#### [Problem to solve]
Could you write out the records below exactly as they appear?

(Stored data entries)
========================================
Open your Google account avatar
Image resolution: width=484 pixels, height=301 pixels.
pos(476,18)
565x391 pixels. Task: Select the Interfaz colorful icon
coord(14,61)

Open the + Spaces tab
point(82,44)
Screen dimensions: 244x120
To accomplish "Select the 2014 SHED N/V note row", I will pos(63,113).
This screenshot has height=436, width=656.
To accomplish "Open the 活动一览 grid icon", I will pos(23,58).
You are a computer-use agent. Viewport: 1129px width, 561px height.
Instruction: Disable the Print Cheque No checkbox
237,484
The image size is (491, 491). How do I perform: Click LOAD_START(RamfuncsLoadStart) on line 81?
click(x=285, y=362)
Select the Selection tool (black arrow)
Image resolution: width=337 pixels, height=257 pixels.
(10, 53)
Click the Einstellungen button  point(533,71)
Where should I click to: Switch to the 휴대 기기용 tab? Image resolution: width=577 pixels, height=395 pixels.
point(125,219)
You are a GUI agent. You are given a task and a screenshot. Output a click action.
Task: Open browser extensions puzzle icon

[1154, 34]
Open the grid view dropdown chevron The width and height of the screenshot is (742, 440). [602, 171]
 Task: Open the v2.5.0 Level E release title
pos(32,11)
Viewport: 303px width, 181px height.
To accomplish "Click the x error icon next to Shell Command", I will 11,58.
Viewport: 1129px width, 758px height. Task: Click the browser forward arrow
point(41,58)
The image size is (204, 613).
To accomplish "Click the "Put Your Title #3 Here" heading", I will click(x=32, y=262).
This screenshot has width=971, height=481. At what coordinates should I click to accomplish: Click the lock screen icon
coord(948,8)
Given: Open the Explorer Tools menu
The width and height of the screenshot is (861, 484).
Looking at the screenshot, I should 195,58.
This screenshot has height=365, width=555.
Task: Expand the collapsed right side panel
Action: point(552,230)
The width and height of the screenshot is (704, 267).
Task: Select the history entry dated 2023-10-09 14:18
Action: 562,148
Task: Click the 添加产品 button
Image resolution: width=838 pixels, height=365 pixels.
========================================
#### [Solution for this task]
Open your Google account avatar
Image resolution: width=484 pixels, height=301 pixels.
pos(476,18)
565x391 pixels. Task: Select the Interfaz colorful icon
coord(14,61)

Open the + Spaces tab
point(82,44)
Screen dimensions: 244x120
To accomplish "Select the 2014 SHED N/V note row", I will pos(63,113).
This screenshot has height=436, width=656.
To accomplish "Open the 活动一览 grid icon", I will pos(23,58).
You are a computer-use agent. Viewport: 1129px width, 561px height.
Instruction: Disable the Print Cheque No checkbox
237,484
The image size is (491, 491). How do I perform: Click LOAD_START(RamfuncsLoadStart) on line 81?
click(x=285, y=362)
Select the Selection tool (black arrow)
Image resolution: width=337 pixels, height=257 pixels.
(10, 53)
Click the Einstellungen button  point(533,71)
Where should I click to: Switch to the 휴대 기기용 tab? Image resolution: width=577 pixels, height=395 pixels.
point(125,219)
You are a GUI agent. You are given a task and a screenshot. Output a click action.
Task: Open browser extensions puzzle icon

[1154, 34]
Open the grid view dropdown chevron The width and height of the screenshot is (742, 440). [602, 171]
 Task: Open the v2.5.0 Level E release title
pos(32,11)
Viewport: 303px width, 181px height.
To accomplish "Click the x error icon next to Shell Command", I will 11,58.
Viewport: 1129px width, 758px height. Task: Click the browser forward arrow
point(41,58)
The image size is (204, 613).
To accomplish "Click the "Put Your Title #3 Here" heading", I will click(x=32, y=262).
This screenshot has width=971, height=481. At what coordinates should I click to accomplish: Click the lock screen icon
coord(948,8)
Given: Open the Explorer Tools menu
The width and height of the screenshot is (861, 484).
Looking at the screenshot, I should 195,58.
This screenshot has height=365, width=555.
Task: Expand the collapsed right side panel
Action: point(552,230)
The width and height of the screenshot is (704, 267).
Task: Select the history entry dated 2023-10-09 14:18
Action: 562,148
Task: Click the 添加产品 button
Image resolution: width=838 pixels, height=365 pixels.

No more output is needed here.